Нестор бросил в Ганди пробкой.
– Хорошо, хорошо, – продолжал я, – так не странно ли, что в больнице полно докторов из Индии, а по ту сторону забора наши пациенты – американцы, из которых по эту сторону забора – ни души…
– То есть у нас только чернокожие пациенты, – произнес Нестор нараспев. – И еще пуэрториканцы.
– Да… Я к чему клоню: где все прочие американские пациенты? Где американские врачи, которые их лечат?
– То есть белые пациенты? И белые врачи?
– Хочешь сказать, – усмехнулся Ганди, – что ты до сих пор этого не замечал?
– Нет… То есть замечал, конечно.
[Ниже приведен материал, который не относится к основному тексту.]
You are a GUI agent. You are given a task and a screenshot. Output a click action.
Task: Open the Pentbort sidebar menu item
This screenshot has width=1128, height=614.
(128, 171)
Я спрашиваю, неужели все больницы в Америке такие?
– Господи, Мэрион, ты хоть понимаешь, почему ты здесь, а не в Массачусетской общего профиля?
– Потому что… я туда не обращался.
Грянул смех. К такому я был не готов. Неужели я глупость сказал?
Нестор запрыгал на месте, распевая:
– Он к ним не обращался! Он к ним не обращался!
– Ну хорошо, покурили, а теперь смеетесь. Но почему каннабис не поправил настроения мне? – Я сердито поднялся с места и собрался уходить.
Ганди схватил меня за руку:
– Мэрион, сядь. Погоди. Конечно, ты к ним не обращался. Зачем терять зря время на знаменитую Массачусетскую клинику?
Я ничего не понимал.
– Гляди сюда. – Он взял солонку и перечницу и поставил рядом. – Перечница – это больница типа нашей. Назовем ее…
– Назовем ее жопой, – встрял Нестор.
– Нет, нет. Назовем ее госпиталь «Эллис-Айленд» [93] . Такие больницы всегда там, где живут бедняки. В опасных для жизни районах. Обычно в состав медицинских вузов эти лечебницы не входят. Понимаешь? Теперь возьмем солонку. Это госпиталь «Мэйфлауэр», больница-флагман, базовая больница крупного вуза. Все студенты-медики и интерны носят замечательные белые халаты с бейджиками «Супердоктор из Мэйфлауэра». Даже если они занимаются бедняками, это почетно, вроде как быть в рядах Корпуса мира [94] . Каждый американский студент-медик мечтает об интернатуре в «Мэйфлауэре». А его худший кошмар – попасть в «Эллис-Айленд». Вот и проблема: кто пойдет работать в больницу вроде нашей, если за ней не закреплен вуз, она непрестижная и расположена в плохом районе? Сколько бы больница, или даже правительство, ни платили, врачей на полную ставку не найдешь.
93
Небольшой остров близ Нью-Йорка. В 1892-1943 гг. – главный центр по приему иммигрантов в США, а до 1954 г. – карантинный лагерь. Использовался также как пересыльный пункт и лагерь для депортации, за что был прозван иммигрантами «островом слёз».
94
Агентство, созданное в 1961 г. по инициативе президента Кеннеди в целях формирования положительного имиджа США в развивающихся странах. Добровольцы Корпуса мира работают за символическую плату во многих странах мира.
Вот «Медикейр» и решил платить больницам вроде нашей за учебные программы, включающие интернатуру и проживание, улавливаешь? Беспроигрышный вариант: интерны и стажеры всегда под рукой и круглосуточно лечат больных, а их стипендия – гроши по сравнению с тем, что пришлось бы платить врачам на полной ставке. А «Медикейр» предоставляет медицинскую помощь бедным.
Но когда «Медикейр» принялся внедрять эту схему, возникла новая проблема. Откуда взять столько интернов? Рабочих мест больше, чем выпускников американских вузов. К тому же у них свои предпочтения и в нашу дыру они интернами не пойдут. Их же могут взять в «Мэйфлауэр»! Так что каждый год Госпиталь Богоматери и прочие больницы из категории «Эллис-Айленд» набирают интернов-иностранцев. Ты – один из сотен тех мигрантов, благодаря которым эти больницы еще дышат.